Synopses & Reviews
This book is an up-to-date synthesis of the biologically interlinked global biogeochemical cycles of C, N, P and S. Processes and models involving the flow of these elements in and between the global reservoirs of ocean, atmosphere, biosphere and land are emphasized. Human-induced perturbations to the global cycles are discussed and the role of these space scales of global change is considered, from the geologic to the present and the future. Feedback mechanisms that enchance orameliorate global change are an important feature.
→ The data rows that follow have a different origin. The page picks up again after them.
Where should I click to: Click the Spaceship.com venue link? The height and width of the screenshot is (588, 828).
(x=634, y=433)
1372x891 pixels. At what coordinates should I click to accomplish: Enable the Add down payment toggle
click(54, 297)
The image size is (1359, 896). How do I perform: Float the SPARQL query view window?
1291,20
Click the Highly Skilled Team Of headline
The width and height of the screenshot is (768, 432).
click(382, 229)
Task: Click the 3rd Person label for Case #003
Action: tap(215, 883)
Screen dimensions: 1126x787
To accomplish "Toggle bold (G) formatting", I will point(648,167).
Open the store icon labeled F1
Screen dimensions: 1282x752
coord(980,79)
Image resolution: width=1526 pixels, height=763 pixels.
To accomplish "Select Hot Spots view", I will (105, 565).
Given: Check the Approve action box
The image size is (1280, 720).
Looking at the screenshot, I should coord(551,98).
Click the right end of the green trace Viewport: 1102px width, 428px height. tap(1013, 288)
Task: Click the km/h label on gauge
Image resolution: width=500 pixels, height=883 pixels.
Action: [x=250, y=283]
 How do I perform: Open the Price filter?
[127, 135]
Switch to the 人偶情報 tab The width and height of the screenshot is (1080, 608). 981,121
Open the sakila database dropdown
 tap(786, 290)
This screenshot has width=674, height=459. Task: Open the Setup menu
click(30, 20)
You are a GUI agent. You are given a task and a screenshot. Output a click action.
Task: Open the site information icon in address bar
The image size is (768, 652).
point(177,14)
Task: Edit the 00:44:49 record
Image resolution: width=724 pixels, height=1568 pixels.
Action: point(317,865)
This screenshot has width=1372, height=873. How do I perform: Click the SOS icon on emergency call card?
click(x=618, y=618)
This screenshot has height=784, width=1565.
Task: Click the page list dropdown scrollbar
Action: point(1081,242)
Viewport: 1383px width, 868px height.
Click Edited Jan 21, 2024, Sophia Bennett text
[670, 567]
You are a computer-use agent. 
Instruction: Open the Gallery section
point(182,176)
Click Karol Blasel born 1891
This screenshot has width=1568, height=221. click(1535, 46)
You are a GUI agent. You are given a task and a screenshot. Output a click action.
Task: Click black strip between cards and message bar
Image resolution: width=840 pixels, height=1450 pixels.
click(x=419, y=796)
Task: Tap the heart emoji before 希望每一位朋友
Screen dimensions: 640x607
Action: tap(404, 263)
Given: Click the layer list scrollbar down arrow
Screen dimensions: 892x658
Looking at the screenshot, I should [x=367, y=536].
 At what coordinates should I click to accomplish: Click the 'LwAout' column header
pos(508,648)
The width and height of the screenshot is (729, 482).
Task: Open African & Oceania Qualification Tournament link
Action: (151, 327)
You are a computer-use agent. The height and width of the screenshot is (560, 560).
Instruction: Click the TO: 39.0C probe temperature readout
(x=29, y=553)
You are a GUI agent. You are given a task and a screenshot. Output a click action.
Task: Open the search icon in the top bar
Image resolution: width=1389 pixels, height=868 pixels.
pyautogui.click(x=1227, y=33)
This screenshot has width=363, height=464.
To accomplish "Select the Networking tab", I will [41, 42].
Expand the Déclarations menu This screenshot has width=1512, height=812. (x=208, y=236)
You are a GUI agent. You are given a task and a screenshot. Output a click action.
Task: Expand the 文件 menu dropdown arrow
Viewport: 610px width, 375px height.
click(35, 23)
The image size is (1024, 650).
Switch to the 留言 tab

The book is strongly interdisciplinary in scope.
Synopsis
This book is a natural extension of the SCOPE (Scientific Committee of Problems on the Environment) volumes on the carbon (C), nitrogen (N), phosphorus (P) and sulfur (S) biogeochemical cycles and their interactions (Likens, 1981; Bolin and Cook, 1983). Substantial progress in the knowledge of these cycles has been made since publication of those volumes. In particular, the nature and extent of biological and inorganic interactions between these cycles have been identified, positive and negative feedbacks recognized and the relationship between the cycles and global environmental change preliminarily elucidated. In March 1991, a NATO Advanced Research Workshop was held for one week in Melreux, Belgium to reexamine the biogeochemical cycles of C, N, P and S on a variety of time and space scales from a holistic point of view. This book is the result of that workshop. The biogeochemical cycles of C, N, P and S are intimately tied to each other through biological productivity and subsequently to problems of global environmental change. These problems may be the most challenging facing humanity in the 21 st century. In the broadest sense, "global change" encompasses both changes to the status of the large, globally- connected atmospheric, oceanic and terrestrial environments (e. g. tropospheric temperature increase) and change occurring as the result of nearly simultaneous local changes in many regions of the world (e. g. eutrophication).